Si parte subito con due pezzi del nuovo album omonimo: LostLabyrinth. “Non riesco a trovare me stesso”  canta Robert in “Lost”, per fortuna di chi ama i Cure e di tutti i presenti, il profeta della malinconia non perso però la capacita di stupire ed incantare il pubblico che, pur non conoscendo nessuna delle due nuove songs, apprezza e ripaga calorosamente la band. La musica cambia quando le chitarre di Smith e Bamonte annunciano un classico della band britannica: Fascination Streets.  Sotto il palco si scatena un coro unanime che accompagna Robert durante l’intera esecuzione del brano; lo stesso avverrà per A Strange Day, altro brano cult, proveniente dal capolavoro Pornography del 1982. Tocca poi al singolo promozionale di The Cure (la cui uscita è prevista per il 28 giugno) The End Of The World, il più pop tra i nuovi brani proposti che ricorda molto da vicino i Pixies di Surfer Rosa. A questo punto Smith imbraccia la chitarra acustica e regala al pubblico napoletano una romanticissima Jupiter Crash ma il meglio deve ancora venire. Con estrema meraviglia da parte dei ventimila paganti, i Cure estraggono dal cilindro uno dei brani più belli mai scritti da Robert e di rado eseguito in chiave live (negli ultimi cinque anni è accaduto solo durante lo show berlinese del novembre 2003, in occasione della registrazione del dvd Trilogy): Closedown. L’emozioni continuano con il più grande dei successi radiofonici dei Cure Lullaby e con un altro lungo tuffo nel passato preceduto dall’inedita Before Three.

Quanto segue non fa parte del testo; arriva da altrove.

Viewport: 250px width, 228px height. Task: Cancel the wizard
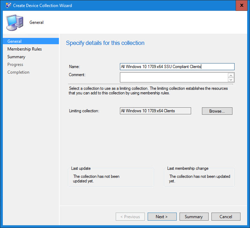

Quando partono le prime note di The Drowning Man (Faith 1981), l’atmosfera diventa cupa e scura, in molti emerge la malinconia e alcune guance vengono tracciate da piccole lacrime; sembra di aver fatto un viaggio indietro nel tempo. È un crescendo continuo: Charlotte Sometimes, Lovesong e Sinking , tutte eseguite alla perfezione, tutte cosi incredibilmente sentite. Prima dei due pezzi forti del repertorio dei Cure, From The Edge Of The Deep Green Sea e l’epica One Hundred Years, c’è spazio per la nuova Us Or Them, una ballata rock che mette in luce la nuova struttura aggressiva e tesa degli arrangiamenti realizzati dalla band. La chiusura della prima parte del concerto è affidata a NeverThe Promise e vedere Robert Smith dimenarsi come non mai, quasi violentando la sua chitarra, è uno show nello show. Un semplice “thank you” e le sagome dei cinque ragazzi immaginari abbandonano il palco.

 

Come da copione i nostri tornano dopo pochi minuti. Robert che finora è stato poco loquace ringrazia nuovamente, sussurra un “buonasera” e si scusa di non saper parlare bene l’italiano. Senza troppi giri di parole annuncia il trittico “pop”:  Inbetween Days, Just Like Heaven e Boys Don’t Cry. Il pubblico è in delirio, si balla e si poga divertendosi; anche la band è allegra e lo si nota osservando i sorrisi di complicità di Smith e O’Donnell. I Cure scendono dal palco per la seconda volta. Il secondo “encore” è un omaggio al loro secondo album: Seventeen Seconds del 1980. Vengono eseguita l’una dopo l’altra M Play For Today e A Forest . Come accade da circa ventiquattro anni, l’onere di porre a termine al classico “A Forest” spetta al basso di Gallup, spalla storica del grandissimo Robert Smith. La band lascia il palco per la terza volta ma il pubblico non vuole sentirne di tornarsene a casa. Un incoraggiamento da stadio trascinata nuovamente sul palco i cinque inglesi. Mentre partono le note di Plainsong Robert si avvicina agli estremi laterali del palco, flash, mani tese, applausi. L’interpretazione è da brividi, come sempre. Una tirata Disintegration chiude la tappa napoletana dei Cure. Per l’ennesima volta Smith ringrazia, questa volta è davvero finita. Il pulmino riparte sotto un cielo stellato. Un concerto magico.